>>>>>

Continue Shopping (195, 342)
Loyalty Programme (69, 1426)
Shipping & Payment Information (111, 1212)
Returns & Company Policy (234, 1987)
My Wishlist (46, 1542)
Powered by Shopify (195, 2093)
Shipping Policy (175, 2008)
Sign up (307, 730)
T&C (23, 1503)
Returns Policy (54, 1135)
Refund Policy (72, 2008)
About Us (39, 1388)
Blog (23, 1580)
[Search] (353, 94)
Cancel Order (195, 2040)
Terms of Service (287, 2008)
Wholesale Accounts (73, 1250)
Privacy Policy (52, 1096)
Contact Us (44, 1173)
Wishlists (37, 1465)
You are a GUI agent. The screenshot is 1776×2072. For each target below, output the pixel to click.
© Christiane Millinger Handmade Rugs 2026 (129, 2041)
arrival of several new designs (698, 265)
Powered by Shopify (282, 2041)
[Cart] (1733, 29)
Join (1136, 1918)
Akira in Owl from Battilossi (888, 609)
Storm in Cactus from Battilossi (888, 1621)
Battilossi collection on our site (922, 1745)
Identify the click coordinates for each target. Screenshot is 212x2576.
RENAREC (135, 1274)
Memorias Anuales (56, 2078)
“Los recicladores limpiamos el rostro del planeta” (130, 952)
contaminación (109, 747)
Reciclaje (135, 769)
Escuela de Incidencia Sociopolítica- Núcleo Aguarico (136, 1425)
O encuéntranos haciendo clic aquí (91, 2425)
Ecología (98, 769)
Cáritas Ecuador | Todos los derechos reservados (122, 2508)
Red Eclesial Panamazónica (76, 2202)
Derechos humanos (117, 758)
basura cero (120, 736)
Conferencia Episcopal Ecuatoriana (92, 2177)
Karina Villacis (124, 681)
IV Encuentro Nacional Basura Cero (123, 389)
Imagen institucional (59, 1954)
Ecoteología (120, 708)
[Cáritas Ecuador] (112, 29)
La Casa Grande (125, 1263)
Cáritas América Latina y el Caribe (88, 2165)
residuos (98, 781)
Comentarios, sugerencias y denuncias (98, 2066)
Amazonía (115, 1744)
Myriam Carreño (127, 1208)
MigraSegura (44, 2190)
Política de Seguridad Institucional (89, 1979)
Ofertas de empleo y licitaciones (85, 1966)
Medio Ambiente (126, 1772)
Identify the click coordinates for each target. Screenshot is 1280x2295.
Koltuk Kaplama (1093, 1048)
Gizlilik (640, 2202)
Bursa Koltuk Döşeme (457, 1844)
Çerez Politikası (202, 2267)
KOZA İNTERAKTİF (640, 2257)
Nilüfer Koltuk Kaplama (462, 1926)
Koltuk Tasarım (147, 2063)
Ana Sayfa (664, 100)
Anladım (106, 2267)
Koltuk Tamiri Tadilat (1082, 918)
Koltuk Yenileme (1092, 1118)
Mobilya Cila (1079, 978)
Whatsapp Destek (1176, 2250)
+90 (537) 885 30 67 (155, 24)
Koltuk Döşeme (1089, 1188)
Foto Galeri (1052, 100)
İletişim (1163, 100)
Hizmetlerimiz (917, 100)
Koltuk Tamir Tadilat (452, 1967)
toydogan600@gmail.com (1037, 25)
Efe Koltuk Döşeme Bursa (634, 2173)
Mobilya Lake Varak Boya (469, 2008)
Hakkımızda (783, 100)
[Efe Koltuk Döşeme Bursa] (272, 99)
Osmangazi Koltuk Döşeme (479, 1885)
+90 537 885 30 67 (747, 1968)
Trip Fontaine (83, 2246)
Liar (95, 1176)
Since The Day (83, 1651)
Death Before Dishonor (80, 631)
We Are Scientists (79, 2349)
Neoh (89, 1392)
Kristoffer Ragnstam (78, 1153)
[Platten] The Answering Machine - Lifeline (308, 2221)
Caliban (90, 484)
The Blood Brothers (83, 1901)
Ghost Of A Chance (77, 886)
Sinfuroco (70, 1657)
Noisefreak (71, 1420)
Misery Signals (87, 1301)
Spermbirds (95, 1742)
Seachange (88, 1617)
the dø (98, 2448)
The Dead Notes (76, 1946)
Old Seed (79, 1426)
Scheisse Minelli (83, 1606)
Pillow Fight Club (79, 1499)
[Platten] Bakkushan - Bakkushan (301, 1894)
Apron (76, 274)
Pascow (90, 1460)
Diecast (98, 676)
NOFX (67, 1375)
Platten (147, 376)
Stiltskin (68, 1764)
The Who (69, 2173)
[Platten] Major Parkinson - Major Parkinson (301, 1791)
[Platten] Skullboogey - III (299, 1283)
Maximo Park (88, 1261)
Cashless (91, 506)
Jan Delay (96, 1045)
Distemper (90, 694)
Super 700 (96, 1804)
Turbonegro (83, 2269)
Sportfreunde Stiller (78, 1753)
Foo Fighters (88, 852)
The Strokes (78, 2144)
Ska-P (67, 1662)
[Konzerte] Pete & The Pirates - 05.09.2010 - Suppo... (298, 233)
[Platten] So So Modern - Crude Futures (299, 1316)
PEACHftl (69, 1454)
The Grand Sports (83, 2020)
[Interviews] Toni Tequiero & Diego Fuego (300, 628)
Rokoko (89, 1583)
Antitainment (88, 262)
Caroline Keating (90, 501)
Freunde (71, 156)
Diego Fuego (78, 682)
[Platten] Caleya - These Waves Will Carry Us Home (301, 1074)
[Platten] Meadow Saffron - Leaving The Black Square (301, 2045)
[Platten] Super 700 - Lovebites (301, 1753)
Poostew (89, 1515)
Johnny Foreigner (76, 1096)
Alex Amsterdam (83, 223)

<<<<<

### Requirement
Exactly as written, copy out all the entries above.

### Completed task
Continue Shopping (195, 342)
Loyalty Programme (69, 1426)
Shipping & Payment Information (111, 1212)
Returns & Company Policy (234, 1987)
My Wishlist (46, 1542)
Powered by Shopify (195, 2093)
Shipping Policy (175, 2008)
Sign up (307, 730)
T&C (23, 1503)
Returns Policy (54, 1135)
Refund Policy (72, 2008)
About Us (39, 1388)
Blog (23, 1580)
[Search] (353, 94)
Cancel Order (195, 2040)
Terms of Service (287, 2008)
Wholesale Accounts (73, 1250)
Privacy Policy (52, 1096)
Contact Us (44, 1173)
Wishlists (37, 1465)
You are a GUI agent. The screenshot is 1776×2072. For each target below, output the pixel to click.
© Christiane Millinger Handmade Rugs 2026 (129, 2041)
arrival of several new designs (698, 265)
Powered by Shopify (282, 2041)
[Cart] (1733, 29)
Join (1136, 1918)
Akira in Owl from Battilossi (888, 609)
Storm in Cactus from Battilossi (888, 1621)
Battilossi collection on our site (922, 1745)
Identify the click coordinates for each target. Screenshot is 212x2576.
RENAREC (135, 1274)
Memorias Anuales (56, 2078)
“Los recicladores limpiamos el rostro del planeta” (130, 952)
contaminación (109, 747)
Reciclaje (135, 769)
Escuela de Incidencia Sociopolítica- Núcleo Aguarico (136, 1425)
O encuéntranos haciendo clic aquí (91, 2425)
Ecología (98, 769)
Cáritas Ecuador | Todos los derechos reservados (122, 2508)
Red Eclesial Panamazónica (76, 2202)
Derechos humanos (117, 758)
basura cero (120, 736)
Conferencia Episcopal Ecuatoriana (92, 2177)
Karina Villacis (124, 681)
IV Encuentro Nacional Basura Cero (123, 389)
Imagen institucional (59, 1954)
Ecoteología (120, 708)
[Cáritas Ecuador] (112, 29)
La Casa Grande (125, 1263)
Cáritas América Latina y el Caribe (88, 2165)
residuos (98, 781)
Comentarios, sugerencias y denuncias (98, 2066)
Amazonía (115, 1744)
Myriam Carreño (127, 1208)
MigraSegura (44, 2190)
Política de Seguridad Institucional (89, 1979)
Ofertas de empleo y licitaciones (85, 1966)
Medio Ambiente (126, 1772)
Identify the click coordinates for each target. Screenshot is 1280x2295.
Koltuk Kaplama (1093, 1048)
Gizlilik (640, 2202)
Bursa Koltuk Döşeme (457, 1844)
Çerez Politikası (202, 2267)
KOZA İNTERAKTİF (640, 2257)
Nilüfer Koltuk Kaplama (462, 1926)
Koltuk Tasarım (147, 2063)
Ana Sayfa (664, 100)
Anladım (106, 2267)
Koltuk Tamiri Tadilat (1082, 918)
Koltuk Yenileme (1092, 1118)
Mobilya Cila (1079, 978)
Whatsapp Destek (1176, 2250)
+90 (537) 885 30 67 (155, 24)
Koltuk Döşeme (1089, 1188)
Foto Galeri (1052, 100)
İletişim (1163, 100)
Hizmetlerimiz (917, 100)
Koltuk Tamir Tadilat (452, 1967)
toydogan600@gmail.com (1037, 25)
Efe Koltuk Döşeme Bursa (634, 2173)
Mobilya Lake Varak Boya (469, 2008)
Hakkımızda (783, 100)
[Efe Koltuk Döşeme Bursa] (272, 99)
Osmangazi Koltuk Döşeme (479, 1885)
+90 537 885 30 67 (747, 1968)
Trip Fontaine (83, 2246)
Liar (95, 1176)
Since The Day (83, 1651)
Death Before Dishonor (80, 631)
We Are Scientists (79, 2349)
Neoh (89, 1392)
Kristoffer Ragnstam (78, 1153)
[Platten] The Answering Machine - Lifeline (308, 2221)
Caliban (90, 484)
The Blood Brothers (83, 1901)
Ghost Of A Chance (77, 886)
Sinfuroco (70, 1657)
Noisefreak (71, 1420)
Misery Signals (87, 1301)
Spermbirds (95, 1742)
Seachange (88, 1617)
the dø (98, 2448)
The Dead Notes (76, 1946)
Old Seed (79, 1426)
Scheisse Minelli (83, 1606)
Pillow Fight Club (79, 1499)
[Platten] Bakkushan - Bakkushan (301, 1894)
Apron (76, 274)
Pascow (90, 1460)
Diecast (98, 676)
NOFX (67, 1375)
Platten (147, 376)
Stiltskin (68, 1764)
The Who (69, 2173)
[Platten] Major Parkinson - Major Parkinson (301, 1791)
[Platten] Skullboogey - III (299, 1283)
Maximo Park (88, 1261)
Cashless (91, 506)
Jan Delay (96, 1045)
Distemper (90, 694)
Super 700 (96, 1804)
Turbonegro (83, 2269)
Sportfreunde Stiller (78, 1753)
Foo Fighters (88, 852)
The Strokes (78, 2144)
Ska-P (67, 1662)
[Konzerte] Pete & The Pirates - 05.09.2010 - Suppo... (298, 233)
[Platten] So So Modern - Crude Futures (299, 1316)
PEACHftl (69, 1454)
The Grand Sports (83, 2020)
[Interviews] Toni Tequiero & Diego Fuego (300, 628)
Rokoko (89, 1583)
Antitainment (88, 262)
Caroline Keating (90, 501)
Freunde (71, 156)
Diego Fuego (78, 682)
[Platten] Caleya - These Waves Will Carry Us Home (301, 1074)
[Platten] Meadow Saffron - Leaving The Black Square (301, 2045)
[Platten] Super 700 - Lovebites (301, 1753)
Poostew (89, 1515)
Johnny Foreigner (76, 1096)
Alex Amsterdam (83, 223)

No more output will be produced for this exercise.